De eerste stop was op de smart mobility campus in Helmond, waar Robbert Speksnijder, coördinator Economie bij Gemeente Helmond, inging op het belang van duurzame bedrijventerreinen voor een toekomstbestendige Helmondse economie en een goed vestigingsklimaat. ‘Er liggen op bedrijventerreinen grote kansen voor energietransitie, circulaire economie en klimaatadaptatie.’ Belangrijkste troef hierin is volgens Speksnijder Smart Synergie Helmond. ‘Parkmanagementorganisatie Stichting Bedrijventerreinen Helmond (SBH) en Gemeente Helmond werken intensief samen aan verduurzaming en energietransitie op zes bedrijventerreinen. In samenspraak met bedrijven zijn er projecten geformuleerd en gebundeld onder de vlag van Smart Synergy Helmond.’

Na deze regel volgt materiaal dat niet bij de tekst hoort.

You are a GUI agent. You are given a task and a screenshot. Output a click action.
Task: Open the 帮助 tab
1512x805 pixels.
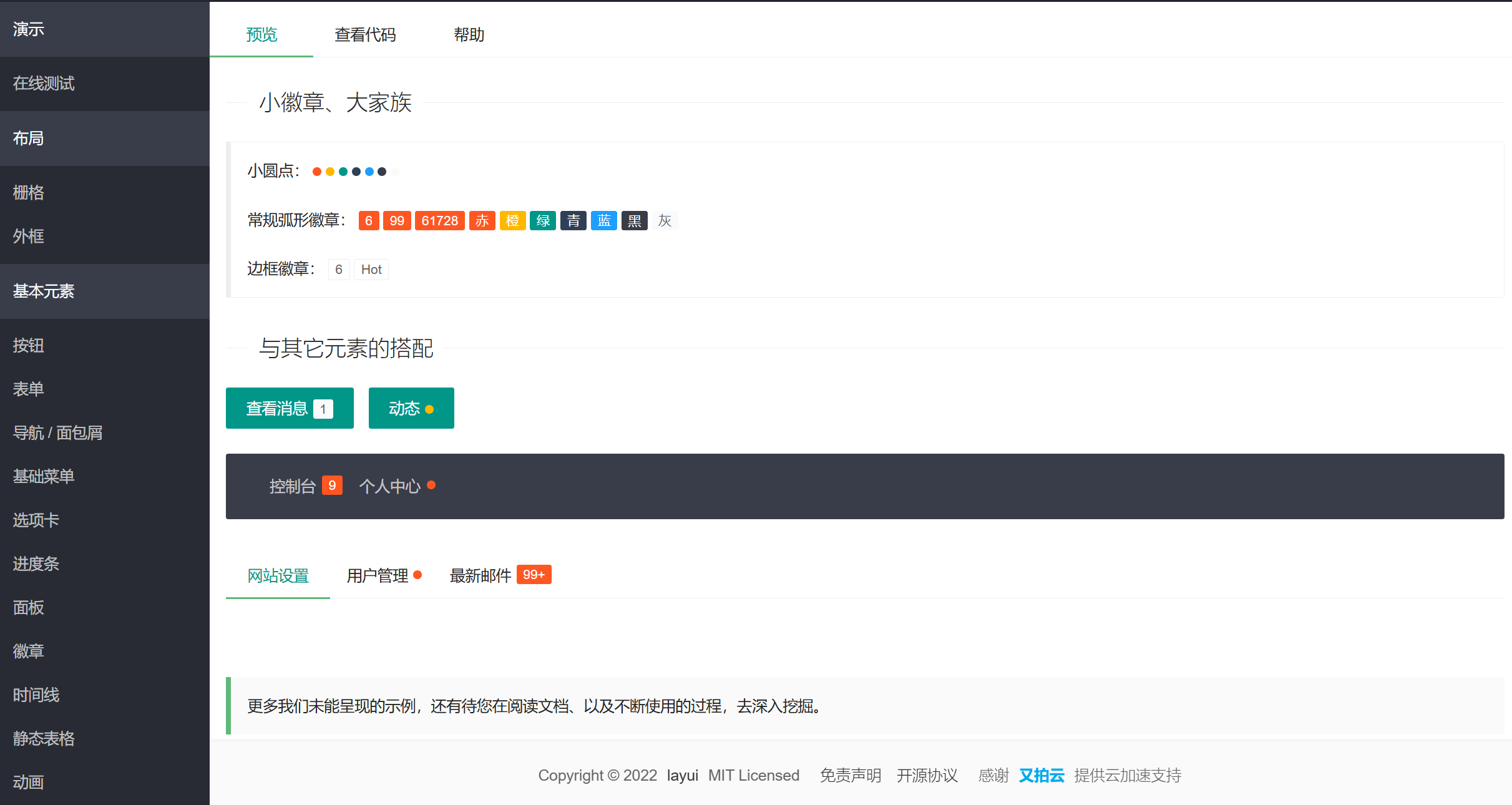point(469,35)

Als voorbeeld laat hij een aantal plannen zien, zoals een warmterotonde op Groot Schoten en Bedrijventerrein Zuid Oost Brabant (BZOB). Ook laat hij de ambities zien voor een waterrotonde en een grondstoffenrotonde. Dat de praktijk weerbarstig is, weet Speksnijder ook: ‘Het gaat niet alleen over inhoud, vertrouwen is net zo belangrijk en je capaciteit moet op orde zijn. Daarnaast kom je gedurende het proces nieuwe uitdagingen tegen. Per project zoeken we de juiste partners en experts erbij.’ Hij eindigde zijn presentatie met de wijsheid: ‘Het individu is de vijand van het collectief’.

Mattijs Bouwmans van Indusym ging vervolgens verder in op de grondstoffenrotonde. Bouwmans wil een netwerk opzetten van grondstoffenhubs waar afvalreststromen worden verwerkt. Zo’n 40 tot 50 bedrijven in Helmond hebben interesse om deel te nemen. Bouwmans is intrinsiek gedreven: ‘Verbranding van 1 ton restafval veroorzaakt 1200 kilo CO? uitstoot. Met het hergebruiken van grondstoffen, zouden afvalverbrandingsinstallaties in de toekomst niet meer nodig zijn.’ Bouwmans heeft een haalbaarheidsonderzoek afgerond naar de opzet van een eerste, kleine grondstoffenhub. Voor een dergelijke hub voor bedrijfsafval heeft hij 750 vierkante meter grond nodig voor de opslag van 35 kuub reststroomafval. Oscar Circulair in Amsterdam diende als voorbeeld voor het businessmodel van Bouwmans. De uiteindelijke droom bestaat uit grotere op- en overslagen met een circulair uitgangspunt (ruimtebeslag van 4.000 m²).

‘Volume is king’
Om zijn plan te laten slagen, heeft Bouwmans volume nodig. Per inzamelgebied zou jaarlijks zeker 500 tot 750 ton restafval minimaal verwerkt moeten worden. Ruimte en locatie worden de grootste uitdaging voor het wel of niet slagen. Daarom heeft Bouwmans hulp nodig van Smart Synergy Helmond. ‘Het opzetten van een hub-netwerk vereist veel regionale samenwerking, maar ik ben ervan overtuigd dat circulaire gebiedstransitie alleen slaagt met regionale samenwerking.’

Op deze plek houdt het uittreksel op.